The True Size of Africa


Photo courtesy of Unsplash

Megan Pizarro, Centurion staff

For Black History Month Bucks County Community College’s main campus held an event named “The True Size of Africa” on Thursday February 16 at 12:30 p.m. talking about how map makers have depicted the African continent as much smaller than it is.

Kevin Antoine, Associate Vice President Government Relations & DE, discussed how throughout history the true size of Africa has been perceived smaller than it is in reality. Adding, “It’s no accident that for more than 400 years, map makers have depicted Northern Hemisphere as much larger than they are and the African continent as much smaller than it is.

Unfortunately, this mistake has never been corrected on today’s maps. This “mistake” dates back to when the American slave trade was in full effect.

Antoine explains how the Euro-Americans created maps to navigate the Atlantic but noticed it wasn’t very beneficial to acknowledge Africa’s large size.
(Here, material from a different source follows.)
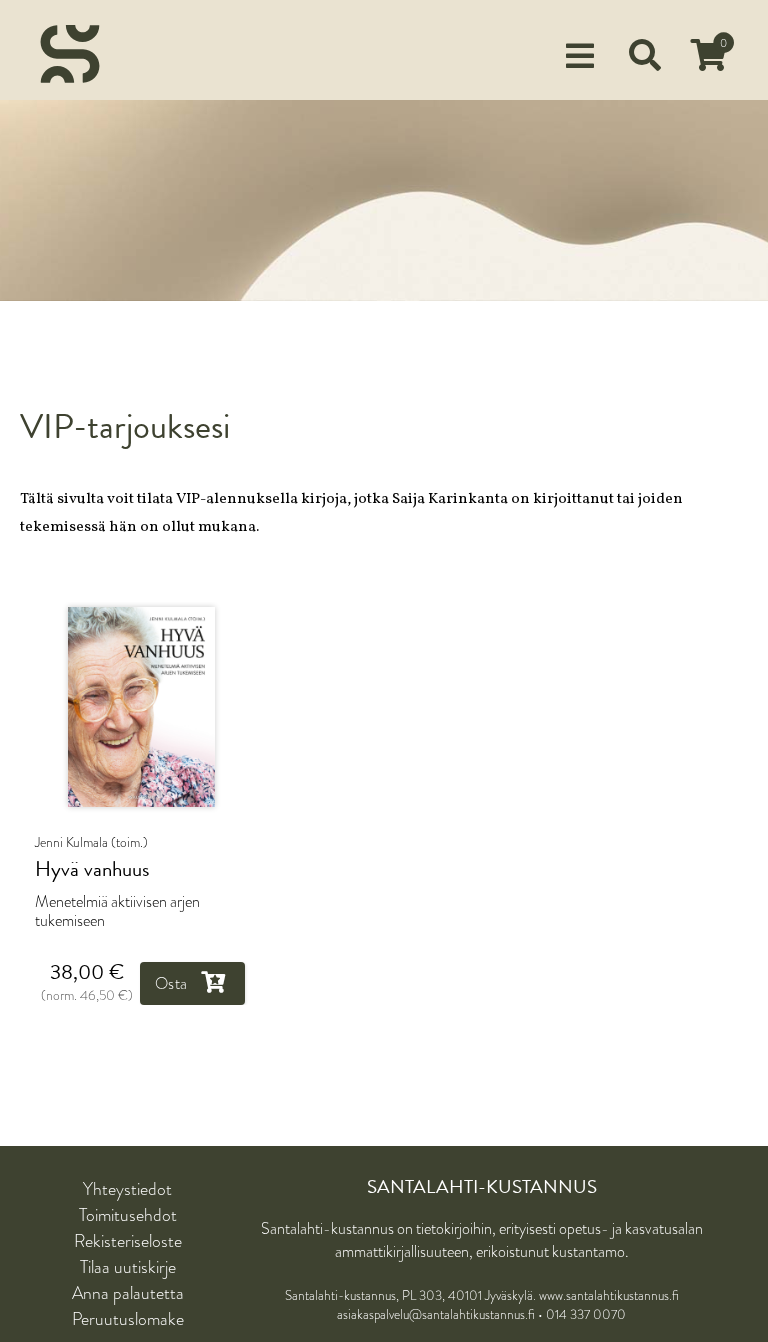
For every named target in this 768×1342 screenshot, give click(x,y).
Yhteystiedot (127, 1189)
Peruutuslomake (128, 1319)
They believed that the size of a continent equaled power, and since they didn’t even want to acknowledge Africans as people there was no way they wanted them to have any form of power.

The Euro-Americans knew this and wanted to make sure to keep control over Africa since it was much larger and valuable than anticipated.

Antoine states “Africa is resource dense such as oil, agriculture as well as precious metals. But its value was mostly in the population for slavery reasons.”

Although still depicted small on global maps, Africa is much larger than perceived in comparison to its neighboring countries.

“We are able to fit many countries together within Africa. China, the United States, Europe, India and Japan all fit comfortably together inside Africa.” Antoine explains.

It’s been over 200 years since the American slave trade ended but our global maps were never corrected or revised to the public.

In the “True Size of Africa” event held by Antoine, he explained that after all these years the unrevised map is what’s still being used to educate with.

Which proved very educational since many attendees were also unaware of Africa’s larger size.

Education surrounding Africa’s size is rarely discussed today even though its size is factually larger than what map makers depict it to be.

So why hasn’t it been fixed?

Antoine explains “We as a society have gotten so used to our current map that changing it would be a mass shock, so the education system continues to use the unrevised mapping.”

Antoine discussed how back then and even today Africa is extremely valuable to our societal future.

“40 percent of Africa’s population is under 15, and has the youngest median age which is 19.” Antoine states.

Since today there is no reason to depict Africa as smaller than it is, revising our global maps would be crucial in acknowledging their population and size.

Africa and Africans are a huge population and size of our future as a world and should be acknowledged as such.

Thank you to Kevin Antoine for sharing “The True Size of Africa” and providing students and staff an amazing and insightful educational event.